El texto fundacional de la democracia española actual ha resistido 45 años incluso al asedio de quienes dicen defenderlo.

España es una democracia en la que cada aniversario de la Constitución de 1978, como el que se conmemora hoy, invita a una discusión nacional sobre sus virtudes, carencias y posibilidades de reforma. Esa debería ser prueba suficiente de que nuestro sistema político, un éxito histórico que ha demostrado una fortaleza formidable en estos 45 años, tiene asignaturas pendientes sobre las que hay un amplio, y por ahora teórico, consenso social y político. Algunas de esas reformas corregirían anacronismos palmarios como la preferencia del varón sobre la mujer en la sucesión al trono. Otras subsanarían defectos como la ineficacia del Senado como cámara de representación territorial. Otras eran inimaginables hace cuatro décadas, como la necesidad de articular derechos y deberes medioambientales y digitales. Todas tienen algo en común: nunca se han puesto a prueba en el Congreso de los Diputados.

‌La Constitución no es un evangelio. Fue hecha por hombres —literalmente: en los debates solo participó una mujer— con un bagaje histórico muy concreto, marcado por la Guerra Civil, el franquismo y el miedo a la inestabilidad. Sus lagunas se pueden cuestionar sin deslegitimarla. Fue un pacto de futuro en el que todos los implicados cedieron cosas que parecían impensables. Recordarlo no es un ejercicio melancólico, sino de responsabilidad. Para la mayoría de los que la votaron aquel 6 de diciembre representaba lo máximo a lo que podían aspirar. Para sus nietos no puede representar lo mismo. La mejor defensa que se puede hacer de ella es mantener viva la crítica y el reclamo para su reforma, huyendo de un inmovilismo que podría desconectarla poco a poco de la España del siglo XXI. El acuerdo encaminado a eliminar el término “disminuidos” para referirse a las personas con discapacidad —que decayó con la disolución de las Cortes y se debe retomar urgentemente— fue una demostración de altura de miras que se puede extender a otras cuestiones. Tómese como precedente, no como anécdota, para reclamar más ambición.

‌Cualquier reforma de calado, sin embargo, ha sido aparcada por los actuales líderes políticos, aunque todos estén de acuerdo en su necesidad. La polarización ideológica hace hoy imposible que los partidos mayoritarios puedan presentarse ante la ciudadanía defendiendo conjuntamente reformas razonables. La prudencia expresada por los constituyentes al exigir un procedimiento complejo para decidir aspectos troncales se ha convertido de facto en un cerrojo para las generaciones futuras. Es responsabilidad de los líderes evitar que ese cerrojo genere desafección.
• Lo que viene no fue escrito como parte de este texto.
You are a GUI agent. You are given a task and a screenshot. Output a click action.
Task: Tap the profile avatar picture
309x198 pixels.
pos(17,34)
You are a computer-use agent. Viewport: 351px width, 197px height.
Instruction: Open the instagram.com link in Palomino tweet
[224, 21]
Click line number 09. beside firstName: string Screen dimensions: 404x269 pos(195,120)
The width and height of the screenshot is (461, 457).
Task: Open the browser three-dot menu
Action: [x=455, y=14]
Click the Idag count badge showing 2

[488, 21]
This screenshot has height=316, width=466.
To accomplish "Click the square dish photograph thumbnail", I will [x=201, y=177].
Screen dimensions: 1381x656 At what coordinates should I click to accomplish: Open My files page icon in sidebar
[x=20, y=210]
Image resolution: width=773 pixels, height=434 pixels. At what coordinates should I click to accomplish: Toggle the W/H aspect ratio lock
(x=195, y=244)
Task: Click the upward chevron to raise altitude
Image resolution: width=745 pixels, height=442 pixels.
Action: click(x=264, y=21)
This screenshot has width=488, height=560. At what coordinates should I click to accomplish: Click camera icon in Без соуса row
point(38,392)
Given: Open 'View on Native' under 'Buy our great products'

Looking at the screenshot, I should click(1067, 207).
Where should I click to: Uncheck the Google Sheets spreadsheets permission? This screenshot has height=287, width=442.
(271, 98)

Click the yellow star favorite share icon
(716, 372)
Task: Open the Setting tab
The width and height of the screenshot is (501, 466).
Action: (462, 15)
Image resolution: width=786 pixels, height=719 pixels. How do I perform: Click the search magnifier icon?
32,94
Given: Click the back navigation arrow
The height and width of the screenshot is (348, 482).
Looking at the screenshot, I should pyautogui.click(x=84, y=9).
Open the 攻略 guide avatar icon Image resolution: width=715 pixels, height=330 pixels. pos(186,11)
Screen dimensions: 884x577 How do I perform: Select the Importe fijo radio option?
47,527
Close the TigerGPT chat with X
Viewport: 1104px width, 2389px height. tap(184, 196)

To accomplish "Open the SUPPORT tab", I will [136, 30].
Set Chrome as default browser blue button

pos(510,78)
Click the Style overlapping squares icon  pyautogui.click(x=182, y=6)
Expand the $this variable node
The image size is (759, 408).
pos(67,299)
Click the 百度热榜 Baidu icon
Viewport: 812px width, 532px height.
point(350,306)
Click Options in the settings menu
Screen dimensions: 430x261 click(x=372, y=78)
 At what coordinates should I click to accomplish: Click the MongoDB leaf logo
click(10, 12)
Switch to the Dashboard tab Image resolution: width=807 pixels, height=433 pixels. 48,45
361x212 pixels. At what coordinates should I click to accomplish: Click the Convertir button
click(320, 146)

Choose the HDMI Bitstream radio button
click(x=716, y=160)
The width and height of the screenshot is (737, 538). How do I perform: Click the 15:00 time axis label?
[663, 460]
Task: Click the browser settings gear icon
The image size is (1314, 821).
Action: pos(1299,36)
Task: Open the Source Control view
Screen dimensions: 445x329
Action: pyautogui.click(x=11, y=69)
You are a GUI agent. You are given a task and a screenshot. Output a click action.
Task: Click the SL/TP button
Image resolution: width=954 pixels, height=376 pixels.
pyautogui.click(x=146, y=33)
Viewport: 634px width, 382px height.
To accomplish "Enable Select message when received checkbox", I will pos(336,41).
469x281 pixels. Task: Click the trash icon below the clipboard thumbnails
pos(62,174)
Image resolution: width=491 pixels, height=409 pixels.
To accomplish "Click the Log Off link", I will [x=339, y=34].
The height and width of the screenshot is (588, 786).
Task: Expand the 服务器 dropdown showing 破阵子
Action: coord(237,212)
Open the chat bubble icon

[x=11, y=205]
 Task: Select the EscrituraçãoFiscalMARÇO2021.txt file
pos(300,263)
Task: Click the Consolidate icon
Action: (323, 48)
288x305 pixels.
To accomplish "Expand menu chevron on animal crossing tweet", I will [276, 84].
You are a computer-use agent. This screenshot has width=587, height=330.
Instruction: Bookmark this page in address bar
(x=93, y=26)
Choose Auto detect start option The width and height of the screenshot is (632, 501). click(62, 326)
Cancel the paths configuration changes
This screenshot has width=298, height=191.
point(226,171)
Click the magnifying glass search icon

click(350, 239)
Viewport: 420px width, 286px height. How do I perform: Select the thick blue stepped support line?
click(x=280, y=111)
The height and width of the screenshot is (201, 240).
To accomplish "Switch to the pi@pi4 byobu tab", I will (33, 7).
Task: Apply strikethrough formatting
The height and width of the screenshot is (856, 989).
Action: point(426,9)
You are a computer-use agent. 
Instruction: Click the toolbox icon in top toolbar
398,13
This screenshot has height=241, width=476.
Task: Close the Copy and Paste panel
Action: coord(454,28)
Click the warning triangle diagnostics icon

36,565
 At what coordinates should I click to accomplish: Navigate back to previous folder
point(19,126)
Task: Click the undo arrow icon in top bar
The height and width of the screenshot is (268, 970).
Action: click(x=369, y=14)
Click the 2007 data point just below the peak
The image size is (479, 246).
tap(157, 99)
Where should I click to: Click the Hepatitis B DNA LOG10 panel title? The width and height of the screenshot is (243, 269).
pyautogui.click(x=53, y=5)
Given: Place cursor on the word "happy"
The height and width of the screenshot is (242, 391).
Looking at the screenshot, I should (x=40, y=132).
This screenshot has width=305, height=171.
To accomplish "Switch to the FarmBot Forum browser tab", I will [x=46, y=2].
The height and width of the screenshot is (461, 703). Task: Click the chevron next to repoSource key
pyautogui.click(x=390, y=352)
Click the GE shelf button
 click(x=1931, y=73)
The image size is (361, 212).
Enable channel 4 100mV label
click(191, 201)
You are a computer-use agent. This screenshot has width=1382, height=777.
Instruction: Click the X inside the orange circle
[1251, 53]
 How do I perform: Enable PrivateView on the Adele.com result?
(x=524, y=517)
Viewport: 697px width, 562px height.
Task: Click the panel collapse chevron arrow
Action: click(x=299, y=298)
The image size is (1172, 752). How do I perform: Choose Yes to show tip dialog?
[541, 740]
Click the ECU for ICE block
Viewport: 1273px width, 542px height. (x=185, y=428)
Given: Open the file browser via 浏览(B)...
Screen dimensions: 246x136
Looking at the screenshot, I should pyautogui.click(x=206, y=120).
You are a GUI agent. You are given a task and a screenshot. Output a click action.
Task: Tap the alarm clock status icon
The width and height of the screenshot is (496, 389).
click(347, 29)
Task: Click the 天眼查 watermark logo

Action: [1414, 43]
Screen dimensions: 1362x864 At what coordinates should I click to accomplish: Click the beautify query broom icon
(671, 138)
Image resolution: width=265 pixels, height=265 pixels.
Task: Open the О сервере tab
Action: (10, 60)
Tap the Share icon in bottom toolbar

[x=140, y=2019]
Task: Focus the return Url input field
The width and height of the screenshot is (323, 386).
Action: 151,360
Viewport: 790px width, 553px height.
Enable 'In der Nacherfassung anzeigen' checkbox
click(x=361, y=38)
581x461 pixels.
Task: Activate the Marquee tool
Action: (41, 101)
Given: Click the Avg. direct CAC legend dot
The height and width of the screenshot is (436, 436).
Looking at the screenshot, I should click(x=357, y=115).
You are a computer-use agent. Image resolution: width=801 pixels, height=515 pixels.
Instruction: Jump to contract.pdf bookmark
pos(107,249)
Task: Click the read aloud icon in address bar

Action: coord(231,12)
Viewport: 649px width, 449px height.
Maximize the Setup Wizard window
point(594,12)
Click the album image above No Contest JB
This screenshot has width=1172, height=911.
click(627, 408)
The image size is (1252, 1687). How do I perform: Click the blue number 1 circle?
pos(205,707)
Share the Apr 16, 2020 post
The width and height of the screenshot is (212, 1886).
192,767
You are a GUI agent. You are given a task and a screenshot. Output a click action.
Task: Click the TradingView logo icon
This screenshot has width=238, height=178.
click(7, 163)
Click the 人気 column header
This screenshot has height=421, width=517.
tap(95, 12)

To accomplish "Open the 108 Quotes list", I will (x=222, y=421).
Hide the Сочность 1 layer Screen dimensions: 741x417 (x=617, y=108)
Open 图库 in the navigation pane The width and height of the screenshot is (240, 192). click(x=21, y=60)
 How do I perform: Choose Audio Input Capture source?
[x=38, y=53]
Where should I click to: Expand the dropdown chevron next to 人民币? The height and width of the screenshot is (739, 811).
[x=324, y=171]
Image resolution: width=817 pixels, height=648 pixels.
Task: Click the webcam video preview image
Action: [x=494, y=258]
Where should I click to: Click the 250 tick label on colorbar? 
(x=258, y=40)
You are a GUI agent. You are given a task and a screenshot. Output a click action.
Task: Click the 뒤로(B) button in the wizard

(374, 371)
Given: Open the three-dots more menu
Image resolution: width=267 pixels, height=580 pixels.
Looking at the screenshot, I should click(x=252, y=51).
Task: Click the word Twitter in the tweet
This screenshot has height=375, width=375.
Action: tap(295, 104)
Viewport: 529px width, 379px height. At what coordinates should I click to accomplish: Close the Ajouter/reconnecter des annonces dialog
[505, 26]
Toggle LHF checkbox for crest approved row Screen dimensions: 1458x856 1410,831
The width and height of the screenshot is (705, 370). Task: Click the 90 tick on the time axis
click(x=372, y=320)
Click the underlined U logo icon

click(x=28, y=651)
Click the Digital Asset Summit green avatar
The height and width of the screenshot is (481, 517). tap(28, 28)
‌Este 6 de diciembre sirve para señalar que esa polarización llega al corazón de la democracia, la propia Constitución, cuando esta se utiliza sistemáticamente para dar cobertura a posiciones partidistas. Acusar al adversario político de anticonstitucional, como están haciendo las derechas, para arrogarse el papel de constitucionalista es en sí mismo síntoma de falta de argumentos y una desmoralizante degradación de la propia Ley Fundamental, reducida así a los límites ideológicos de cada cual. Esta Constitución sigue siendo la misma que resistió al terrorismo, a un intento de golpe de Estado, a varias crisis económicas y a un intento de secesión, además de permitir 15 elecciones generales en paz. El ardor supuestamente constitucionalista que transmite a la ciudadanía un peligro inminente para nuestro Estado de derecho es inversamente proporcional al respeto por el pluralismo político de España, las instituciones y los procesos que han garantizado estos 45 años, precisamente el legado que hoy queremos conmemorar.